Google Googles For The Open Water?

Open water swimmers have so many choices of their favored goggles – and the choices continue to expand as the sport grows.
When a child puts on goggles for the first time, they just grab a pair, put them on their head, squint their eyes and put their head underwater. If no water leaks, they take off swimming. If water leaks, they look for another pair.
In contrast, when an adult put on a pair of goggles for the first time, they often first ask for recommendations from their friends, read magazine reviews, browse online forums, and comparison shop based on price and looks. Then they do what a child does: test if the goggles work for them.
Now adults may have another brand of goggles to consider, review and test. A pair of goggles that kids just put on and enjoy…or not.
Google has developed a wearable monitor that enables land-based users to see its mini display as they go about their regular activities and see emails, photos, maps, texts, calendars, reports or any digital content normally viewed on a mobile device or computer. This year, Google’s special projects laboratory Google X announced Project Glass that outlines its plans to develop augmented reality goggles.
Thad Starner is the technical leader of Project Glass. “We’re trying to make mobile systems that help the user pay more attention to the real world as opposed to retreating from it. It’s only been recently that these on-body devices have enough power, the networks are good enough, and the prices have gone down enough that it’s actually capturing people’s imagination. I think you’re going to see it happen real soon.”

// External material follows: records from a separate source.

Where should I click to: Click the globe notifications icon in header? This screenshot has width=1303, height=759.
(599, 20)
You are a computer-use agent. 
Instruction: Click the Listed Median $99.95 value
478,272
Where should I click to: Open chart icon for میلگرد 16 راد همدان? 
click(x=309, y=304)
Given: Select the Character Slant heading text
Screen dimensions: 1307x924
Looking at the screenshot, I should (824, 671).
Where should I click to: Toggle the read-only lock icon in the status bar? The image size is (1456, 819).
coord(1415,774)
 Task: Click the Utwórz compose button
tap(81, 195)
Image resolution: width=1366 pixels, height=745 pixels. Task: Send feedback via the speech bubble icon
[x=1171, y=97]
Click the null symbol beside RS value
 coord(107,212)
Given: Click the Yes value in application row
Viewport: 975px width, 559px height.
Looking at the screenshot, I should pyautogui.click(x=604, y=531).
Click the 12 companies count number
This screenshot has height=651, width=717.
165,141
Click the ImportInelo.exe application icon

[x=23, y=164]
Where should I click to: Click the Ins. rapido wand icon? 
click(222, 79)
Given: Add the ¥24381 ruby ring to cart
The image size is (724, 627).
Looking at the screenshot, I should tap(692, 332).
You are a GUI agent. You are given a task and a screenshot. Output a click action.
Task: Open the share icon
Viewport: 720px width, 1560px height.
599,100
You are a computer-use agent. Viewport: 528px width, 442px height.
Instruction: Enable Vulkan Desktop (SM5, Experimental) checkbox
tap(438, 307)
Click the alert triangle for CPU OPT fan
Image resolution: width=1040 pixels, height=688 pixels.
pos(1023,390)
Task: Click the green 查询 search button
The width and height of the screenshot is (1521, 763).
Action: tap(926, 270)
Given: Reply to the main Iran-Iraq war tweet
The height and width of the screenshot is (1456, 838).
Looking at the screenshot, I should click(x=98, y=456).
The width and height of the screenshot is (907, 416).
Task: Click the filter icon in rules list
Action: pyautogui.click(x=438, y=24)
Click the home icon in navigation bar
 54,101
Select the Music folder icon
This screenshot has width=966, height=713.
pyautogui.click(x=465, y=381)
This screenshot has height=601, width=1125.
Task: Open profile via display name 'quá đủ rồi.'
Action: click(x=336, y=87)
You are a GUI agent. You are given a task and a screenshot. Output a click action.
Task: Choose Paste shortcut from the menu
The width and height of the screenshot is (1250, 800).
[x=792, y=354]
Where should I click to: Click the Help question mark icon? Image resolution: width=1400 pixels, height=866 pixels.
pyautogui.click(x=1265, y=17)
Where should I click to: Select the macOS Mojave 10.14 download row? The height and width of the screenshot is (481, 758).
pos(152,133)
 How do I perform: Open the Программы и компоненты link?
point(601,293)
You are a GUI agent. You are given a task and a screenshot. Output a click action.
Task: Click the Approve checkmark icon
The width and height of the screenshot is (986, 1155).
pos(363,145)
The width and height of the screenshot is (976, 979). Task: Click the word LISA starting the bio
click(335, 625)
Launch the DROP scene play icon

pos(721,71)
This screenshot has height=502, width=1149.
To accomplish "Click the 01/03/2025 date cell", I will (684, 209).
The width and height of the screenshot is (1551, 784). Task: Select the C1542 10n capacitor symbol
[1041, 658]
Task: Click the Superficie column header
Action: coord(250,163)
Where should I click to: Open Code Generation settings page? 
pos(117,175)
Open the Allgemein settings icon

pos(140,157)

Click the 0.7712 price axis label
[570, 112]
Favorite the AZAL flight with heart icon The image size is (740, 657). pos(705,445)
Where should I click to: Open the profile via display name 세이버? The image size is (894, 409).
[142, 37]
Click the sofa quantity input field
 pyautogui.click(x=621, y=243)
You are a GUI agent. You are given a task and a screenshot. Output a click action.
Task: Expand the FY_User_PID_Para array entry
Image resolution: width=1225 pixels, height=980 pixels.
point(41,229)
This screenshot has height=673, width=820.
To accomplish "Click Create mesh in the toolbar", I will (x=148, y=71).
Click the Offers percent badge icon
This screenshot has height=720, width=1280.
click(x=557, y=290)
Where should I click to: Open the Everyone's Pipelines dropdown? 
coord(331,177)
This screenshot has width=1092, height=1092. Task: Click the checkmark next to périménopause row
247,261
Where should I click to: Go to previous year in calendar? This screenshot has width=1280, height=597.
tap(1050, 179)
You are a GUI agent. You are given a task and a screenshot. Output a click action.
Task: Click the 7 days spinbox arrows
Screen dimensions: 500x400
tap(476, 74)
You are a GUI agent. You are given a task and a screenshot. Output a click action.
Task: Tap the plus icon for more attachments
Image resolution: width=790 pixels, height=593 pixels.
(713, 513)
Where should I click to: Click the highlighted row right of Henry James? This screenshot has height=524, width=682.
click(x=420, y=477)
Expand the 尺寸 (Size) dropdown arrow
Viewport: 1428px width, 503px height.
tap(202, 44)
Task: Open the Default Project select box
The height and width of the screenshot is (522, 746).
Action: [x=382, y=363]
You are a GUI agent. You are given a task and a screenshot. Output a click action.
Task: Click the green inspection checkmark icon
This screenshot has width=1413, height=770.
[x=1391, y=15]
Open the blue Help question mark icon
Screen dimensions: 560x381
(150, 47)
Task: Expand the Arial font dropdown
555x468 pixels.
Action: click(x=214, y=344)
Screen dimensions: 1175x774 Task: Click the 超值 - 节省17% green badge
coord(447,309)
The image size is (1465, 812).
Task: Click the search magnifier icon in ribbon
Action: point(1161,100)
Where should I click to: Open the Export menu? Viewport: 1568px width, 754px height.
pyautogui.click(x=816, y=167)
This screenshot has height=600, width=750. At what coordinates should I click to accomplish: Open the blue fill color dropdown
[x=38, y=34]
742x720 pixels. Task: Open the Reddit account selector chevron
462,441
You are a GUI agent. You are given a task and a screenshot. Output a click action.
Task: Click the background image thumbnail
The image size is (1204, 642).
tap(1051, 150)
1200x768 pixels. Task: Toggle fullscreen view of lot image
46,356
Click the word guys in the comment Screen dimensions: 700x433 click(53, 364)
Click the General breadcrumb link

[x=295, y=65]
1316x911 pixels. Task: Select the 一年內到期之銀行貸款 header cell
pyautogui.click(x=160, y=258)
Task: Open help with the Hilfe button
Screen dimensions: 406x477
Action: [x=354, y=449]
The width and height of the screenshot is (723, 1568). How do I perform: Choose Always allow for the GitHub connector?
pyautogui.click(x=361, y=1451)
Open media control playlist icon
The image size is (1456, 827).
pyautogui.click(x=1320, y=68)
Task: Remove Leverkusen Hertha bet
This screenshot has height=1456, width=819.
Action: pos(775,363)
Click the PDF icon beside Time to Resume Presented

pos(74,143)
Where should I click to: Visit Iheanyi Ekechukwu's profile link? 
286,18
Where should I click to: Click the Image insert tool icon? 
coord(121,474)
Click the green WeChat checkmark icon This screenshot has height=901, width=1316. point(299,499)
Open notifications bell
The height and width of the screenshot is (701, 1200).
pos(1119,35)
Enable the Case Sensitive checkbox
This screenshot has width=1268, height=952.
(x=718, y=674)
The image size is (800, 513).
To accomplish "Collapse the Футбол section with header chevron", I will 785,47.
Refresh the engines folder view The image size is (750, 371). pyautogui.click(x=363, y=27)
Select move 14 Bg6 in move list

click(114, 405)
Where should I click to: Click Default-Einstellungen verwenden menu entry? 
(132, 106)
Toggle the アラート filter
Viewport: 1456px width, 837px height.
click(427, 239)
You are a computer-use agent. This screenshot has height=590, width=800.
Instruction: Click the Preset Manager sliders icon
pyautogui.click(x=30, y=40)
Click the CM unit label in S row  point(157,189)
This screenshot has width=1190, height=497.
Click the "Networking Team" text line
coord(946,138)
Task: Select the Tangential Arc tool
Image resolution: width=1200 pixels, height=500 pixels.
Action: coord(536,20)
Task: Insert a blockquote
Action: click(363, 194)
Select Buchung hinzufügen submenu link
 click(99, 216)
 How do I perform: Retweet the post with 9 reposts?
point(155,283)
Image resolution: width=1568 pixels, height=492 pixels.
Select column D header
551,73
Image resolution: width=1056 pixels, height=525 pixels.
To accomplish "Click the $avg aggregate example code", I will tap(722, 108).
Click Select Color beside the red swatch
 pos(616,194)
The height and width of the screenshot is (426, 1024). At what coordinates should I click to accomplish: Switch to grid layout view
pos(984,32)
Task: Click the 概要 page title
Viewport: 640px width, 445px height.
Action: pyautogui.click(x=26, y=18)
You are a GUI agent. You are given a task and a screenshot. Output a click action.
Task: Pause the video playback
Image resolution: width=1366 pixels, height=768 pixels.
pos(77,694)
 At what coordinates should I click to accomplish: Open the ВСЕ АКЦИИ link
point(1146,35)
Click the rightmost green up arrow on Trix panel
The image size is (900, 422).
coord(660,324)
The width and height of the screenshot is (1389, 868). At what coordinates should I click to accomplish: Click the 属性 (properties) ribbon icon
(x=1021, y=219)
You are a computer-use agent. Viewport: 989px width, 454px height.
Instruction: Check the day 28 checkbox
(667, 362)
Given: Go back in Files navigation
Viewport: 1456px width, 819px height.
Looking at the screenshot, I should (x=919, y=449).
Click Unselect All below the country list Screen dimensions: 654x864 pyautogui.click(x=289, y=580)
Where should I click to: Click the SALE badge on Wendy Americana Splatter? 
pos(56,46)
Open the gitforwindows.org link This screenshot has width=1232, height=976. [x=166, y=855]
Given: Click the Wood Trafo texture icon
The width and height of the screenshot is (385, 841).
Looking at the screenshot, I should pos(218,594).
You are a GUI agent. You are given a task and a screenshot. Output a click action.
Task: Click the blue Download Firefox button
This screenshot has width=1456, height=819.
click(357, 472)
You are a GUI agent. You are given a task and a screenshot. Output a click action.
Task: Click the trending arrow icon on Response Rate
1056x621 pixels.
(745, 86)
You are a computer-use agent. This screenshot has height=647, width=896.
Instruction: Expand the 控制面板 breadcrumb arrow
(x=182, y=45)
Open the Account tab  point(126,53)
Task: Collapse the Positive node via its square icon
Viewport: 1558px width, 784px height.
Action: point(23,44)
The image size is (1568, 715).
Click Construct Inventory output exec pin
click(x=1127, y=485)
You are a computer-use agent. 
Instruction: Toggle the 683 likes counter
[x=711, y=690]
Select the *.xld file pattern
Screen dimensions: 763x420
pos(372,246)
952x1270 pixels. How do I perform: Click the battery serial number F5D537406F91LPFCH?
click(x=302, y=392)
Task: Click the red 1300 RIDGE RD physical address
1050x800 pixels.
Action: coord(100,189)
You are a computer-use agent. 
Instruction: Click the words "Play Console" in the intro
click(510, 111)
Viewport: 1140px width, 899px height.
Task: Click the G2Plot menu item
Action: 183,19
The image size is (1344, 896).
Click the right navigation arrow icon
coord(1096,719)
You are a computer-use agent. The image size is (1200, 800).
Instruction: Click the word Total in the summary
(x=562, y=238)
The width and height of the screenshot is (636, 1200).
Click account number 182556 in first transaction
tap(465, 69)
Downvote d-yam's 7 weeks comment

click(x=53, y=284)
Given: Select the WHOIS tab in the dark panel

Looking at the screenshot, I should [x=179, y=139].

And the open water swimming world may have the pleasure to experience a version of the Google Goggles in 2012 when Ben Lecomte starts off on his swim across the Pacific Ocean. According to hints and rumors, Lecomte will be using the world’s highest-tech goggles that will enable Lecomte to see content in his custom goggles while he is swimming across the largest body on Earth.
Lecomte will speak of his experiences at the 2012 Global Open Water Swimming Conference held on the Queen Mary in Long Beach, California on September 22. In a unique technological hook-up between the moored Queen Mary and Lecomte out in the Pacific Ocean, the conference audience and fans around the world with an Internet connection will be able to “see” what Lecomte is experiencing out on the Pacific.
Unique. Educational. Entertaining. Goggles for the 21st century.